Red-Hot Eurozone Inflation Is Scorching Bulls

Stocks opened lower today on a hot inflation reading out of Germany before rallying through the morning session. Shortly before noon, however, the market pared back its gains significantly, sinking back into the red. The Dow gained slightly while the S&P and Nasdaq Composite held on to minor losses.

Pre-market trading pointed to a higher open this morning before Germany’s most recent Harmonised Index of Consumer Prices (HICP) reading – the European Central Bank’s preferred inflation gauge – spoiled the party. German HICP clocked in at +9.3% year-over-year (YoY) vs. +9.0% expected, up from +9.2% YoY last month.

It marked the first increase in German headline inflation in five months and could be indicative of a coming resurgence in consumer prices. France and Spain both reported hotter-than-expected inflation prints yesterday, too.

Goldman Sachs raised its Eurozone inflation forecast from +8.36% YoY to +8.46% YoY as a result of today’s report. Nearly every price category beat estimates.

“For the [European Central Bank], a sequence of upside surprises to readings for the euro area’s biggest economies is awkward. That the bulk of the misses are accounted for by food and energy is cold comfort,” said Bloomberg economist Martin Ademmer.

German central bank President Joachim Nagel pointed to stubbornly hot core consumer prices as an area of concern.

“One thing is clear: the interest-rate step announced for March will not be the last,” Nagel said in prepared remarks.

“Further significant interest-rate steps might even be necessary afterwards, too.”

That jolted US Treasury yields higher this morning. The 10-year rate jumped from 3.91% yesterday to 4.00% for the first time since November 10th, 2022. Sentiment over short-term rates from central banks (like the fed funds rate in the US) has shifted sharply hawkish in recent weeks.

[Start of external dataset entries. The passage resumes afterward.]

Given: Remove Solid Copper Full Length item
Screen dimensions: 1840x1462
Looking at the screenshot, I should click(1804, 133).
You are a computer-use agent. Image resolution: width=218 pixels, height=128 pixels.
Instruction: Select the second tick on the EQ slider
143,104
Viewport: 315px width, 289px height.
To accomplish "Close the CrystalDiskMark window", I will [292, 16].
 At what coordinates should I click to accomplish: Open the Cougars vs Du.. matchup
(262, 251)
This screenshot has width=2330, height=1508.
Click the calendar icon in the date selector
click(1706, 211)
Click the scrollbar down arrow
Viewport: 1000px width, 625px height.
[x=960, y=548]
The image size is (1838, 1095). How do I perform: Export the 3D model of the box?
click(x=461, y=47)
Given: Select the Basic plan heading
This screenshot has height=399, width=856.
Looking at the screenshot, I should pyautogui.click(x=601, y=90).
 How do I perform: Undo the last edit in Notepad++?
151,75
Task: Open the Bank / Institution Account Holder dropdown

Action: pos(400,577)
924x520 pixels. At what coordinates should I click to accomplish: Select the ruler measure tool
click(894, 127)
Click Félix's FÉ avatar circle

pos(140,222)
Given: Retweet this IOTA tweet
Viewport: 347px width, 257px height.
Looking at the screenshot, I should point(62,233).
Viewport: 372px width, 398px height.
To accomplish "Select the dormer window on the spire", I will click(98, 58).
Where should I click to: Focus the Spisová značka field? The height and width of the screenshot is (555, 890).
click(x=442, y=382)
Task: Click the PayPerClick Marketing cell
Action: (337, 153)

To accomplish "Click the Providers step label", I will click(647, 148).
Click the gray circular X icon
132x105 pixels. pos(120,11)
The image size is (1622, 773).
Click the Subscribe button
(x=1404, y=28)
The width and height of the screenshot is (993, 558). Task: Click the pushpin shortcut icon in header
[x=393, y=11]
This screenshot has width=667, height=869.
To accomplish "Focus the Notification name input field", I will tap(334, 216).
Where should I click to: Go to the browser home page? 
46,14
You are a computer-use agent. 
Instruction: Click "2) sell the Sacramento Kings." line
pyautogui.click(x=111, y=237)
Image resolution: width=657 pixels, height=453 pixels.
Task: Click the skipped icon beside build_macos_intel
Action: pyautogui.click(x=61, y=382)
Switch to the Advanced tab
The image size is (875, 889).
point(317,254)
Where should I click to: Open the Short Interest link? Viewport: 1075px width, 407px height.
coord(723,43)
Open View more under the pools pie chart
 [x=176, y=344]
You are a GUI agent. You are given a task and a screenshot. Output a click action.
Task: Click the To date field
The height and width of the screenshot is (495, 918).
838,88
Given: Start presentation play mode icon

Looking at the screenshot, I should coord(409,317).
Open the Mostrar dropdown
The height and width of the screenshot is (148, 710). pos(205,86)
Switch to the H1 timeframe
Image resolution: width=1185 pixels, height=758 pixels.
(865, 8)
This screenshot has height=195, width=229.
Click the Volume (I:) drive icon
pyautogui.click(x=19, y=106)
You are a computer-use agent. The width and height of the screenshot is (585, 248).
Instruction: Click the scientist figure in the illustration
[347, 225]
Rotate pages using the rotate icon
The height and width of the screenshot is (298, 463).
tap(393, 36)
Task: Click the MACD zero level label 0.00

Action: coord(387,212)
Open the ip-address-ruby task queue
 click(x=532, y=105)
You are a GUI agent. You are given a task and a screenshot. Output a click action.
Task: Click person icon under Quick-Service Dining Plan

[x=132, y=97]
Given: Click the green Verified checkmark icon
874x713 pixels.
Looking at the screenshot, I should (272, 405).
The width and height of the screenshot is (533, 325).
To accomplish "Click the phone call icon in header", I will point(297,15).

“We are currently in the chop period between central banks winding down interest rate increase cycles and seeing what impact those increases will have on the real economy,” said US Bank Wealth Management investment director William Northey.

“Performance for the first two months of the year was primarily influenced by marginal changes in expectations for the appropriate path of monetary policy in 2023.”

He continued, adding:

“We anticipate a better environment for bonds but expect ongoing, two-sided volatility for global equities and US equities as market gauges consumer health and corporate activity.”

Greenlight Capital’s David Einhorn offered a more blunt appraisal of the current investing climate.

“I think we should be bearish on stocks and bullish on inflation,” Einhorn said in a midday CNBC interview.

“I think we’re in a policy now, which is probably pretty good for Main Street, but it’s going to be difficult and increasingly difficult for financial assets.”

Einhorn was among the market’s biggest bears last year and remains bearish for the year ahead. Rate-sensitive tech stocks, especially those included in Cathie Wood’s ARK Innovation ETF (NYSE: ARKK), were among Einhorn’s favorite names that he targeted with bearish positions.

And, after today’s hot inflation reading out of Germany, those types of stocks should continue to deliver outsized returns for bears. That will be especially true if additional stronger-than-expected economic data rolls in, like the next US jobs report, due out March 10th.